When You Feel Like Job

A friend recently told me that the “Old Testament” of the Bible doesn’t really pertain to our modern times, so we need to stay in the New Testament. When she said this, I was right in the middle of reading the Old Testament book of Job.

Job sitting by himselfThere’s an old ‘country’ expression that describes the experience of an intense or traumatic life event that leaves us forever changed. “Being pulled through the knothole,” means going through a situation so exceptionally intense the beliefs and assumptions we had before we were “pulled through the knothole” no longer exist when we get to the other side of said knothole. Sometimes this can result in a major life transformation, or it could be our understanding was expanded to see something in a completely different way. This is how I feel every time I read the book of Job (and many of the other OT books) – pulled through a knothole.

We see that in the blink of an eye, Job loses his family, possessions, suffers unthinkable sickness, and then his ‘friends’ show up telling him this calamity is punishment for some sin in his life.

All of this leads to the question, “What in the world is going on here?” American theologian John Piper once wrote: “To see what is going on we have to look outside the world. This world never answers the great questions of life.
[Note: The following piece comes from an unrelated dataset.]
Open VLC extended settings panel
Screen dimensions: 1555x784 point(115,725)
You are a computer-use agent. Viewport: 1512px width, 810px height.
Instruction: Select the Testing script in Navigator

The answer…is found in heaven.”

These tragedies that happen to us on earth might not make any sense; and we can diligently seek answers but may not find them. It is crucial to know that there are heavenly transactions occurring—which we are not even aware of but affect our lives—that are of eternal importance.

John Piper goes on to say, “When your calamity comes, may the Lord give you the grace to affirm the sovereignty of God, let your tears flow freely, and let God himself be your treasure and your joy.”

Each time I read the Old Testament, these books show me that everything points to Jesus being my Savior, that time is irrelevant, and each book teaches me to trust God in a more profound and meaningful way, no matter the circumstances. My friend was proven wrong.